» ASSIGNED TASK
The lines below, from the one holding "You are a GUI" through the final line, are to be copied exactly, with no other lines and no pictures.

((

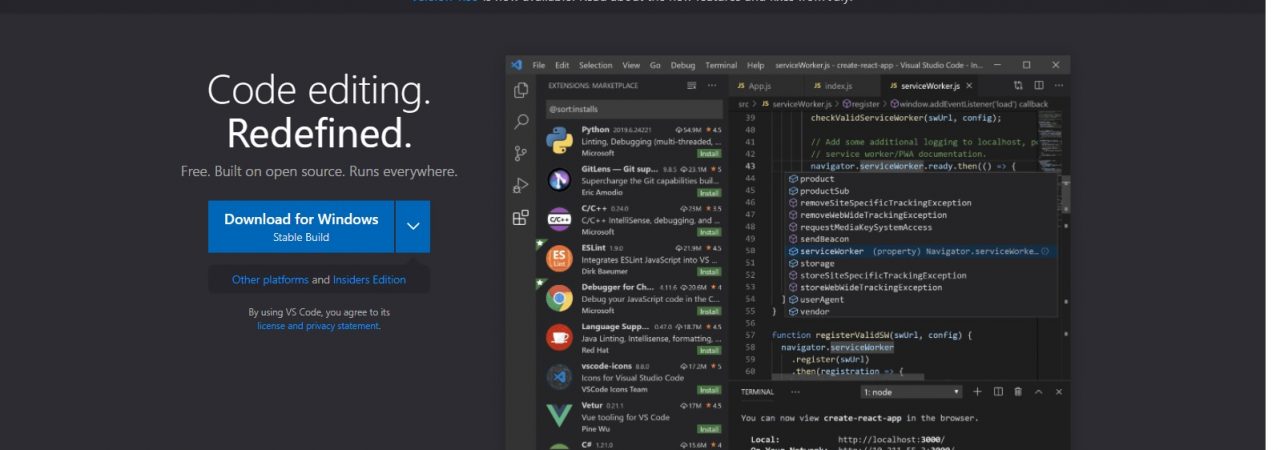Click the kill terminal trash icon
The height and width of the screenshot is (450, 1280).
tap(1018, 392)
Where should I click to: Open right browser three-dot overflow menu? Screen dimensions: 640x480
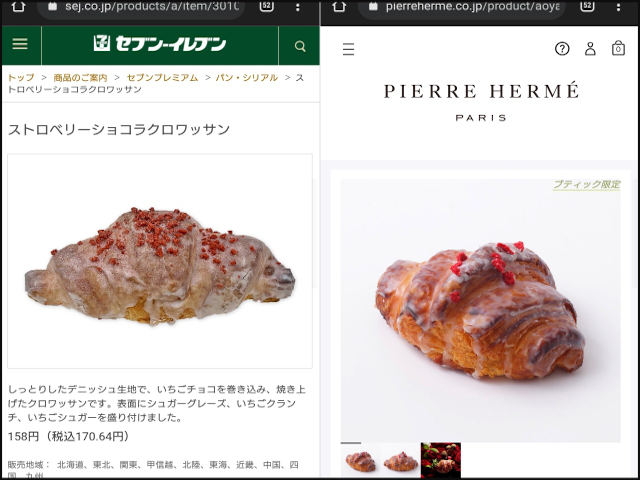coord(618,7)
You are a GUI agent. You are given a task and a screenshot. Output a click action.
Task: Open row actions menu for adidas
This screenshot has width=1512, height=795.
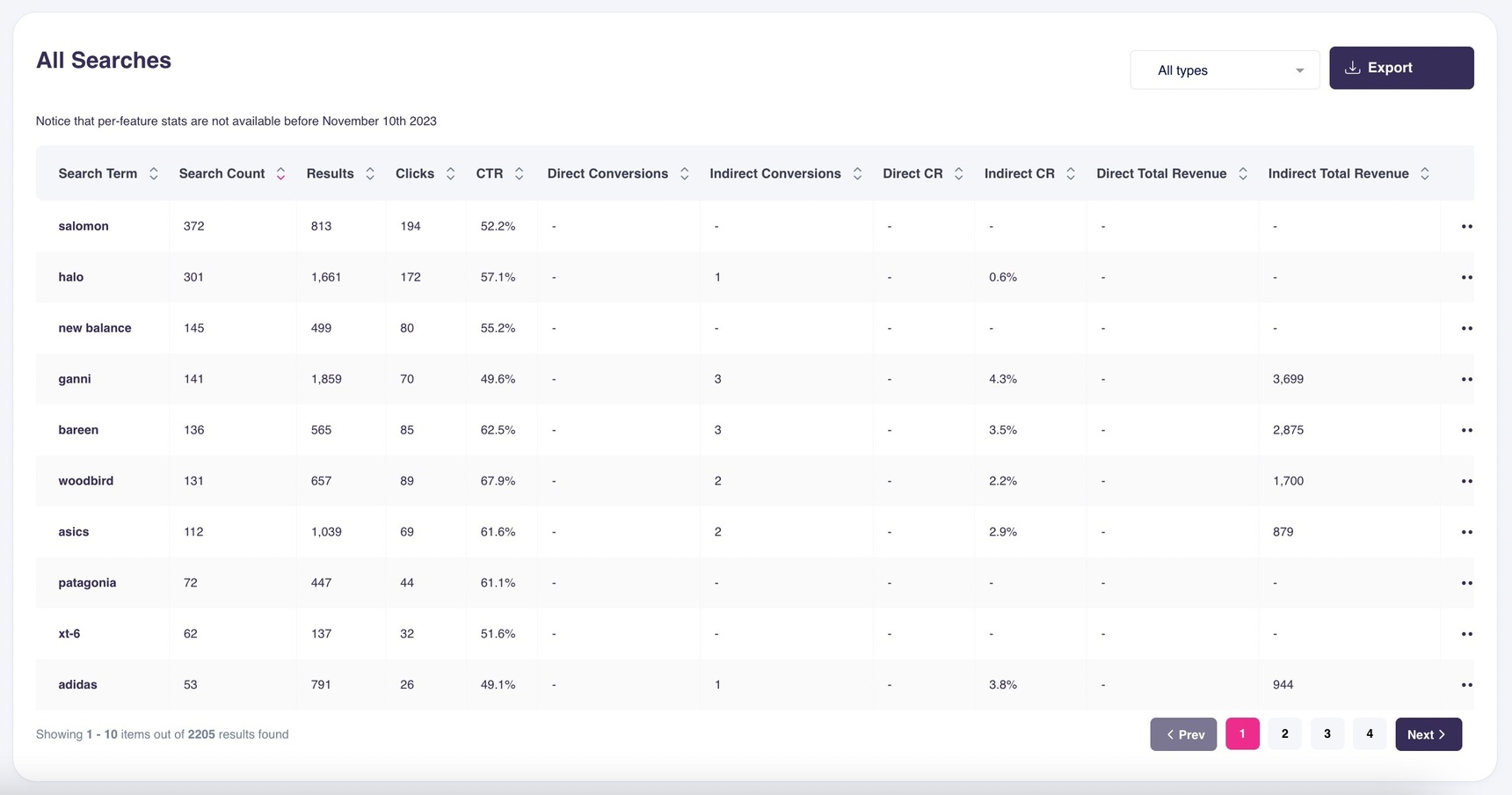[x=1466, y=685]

))

» ANSWER SPACE
You are a GUI agent. You are given a task and a screenshot. Output a click action.
Task: Open row actions menu for adidas
This screenshot has width=1512, height=795.
[x=1466, y=685]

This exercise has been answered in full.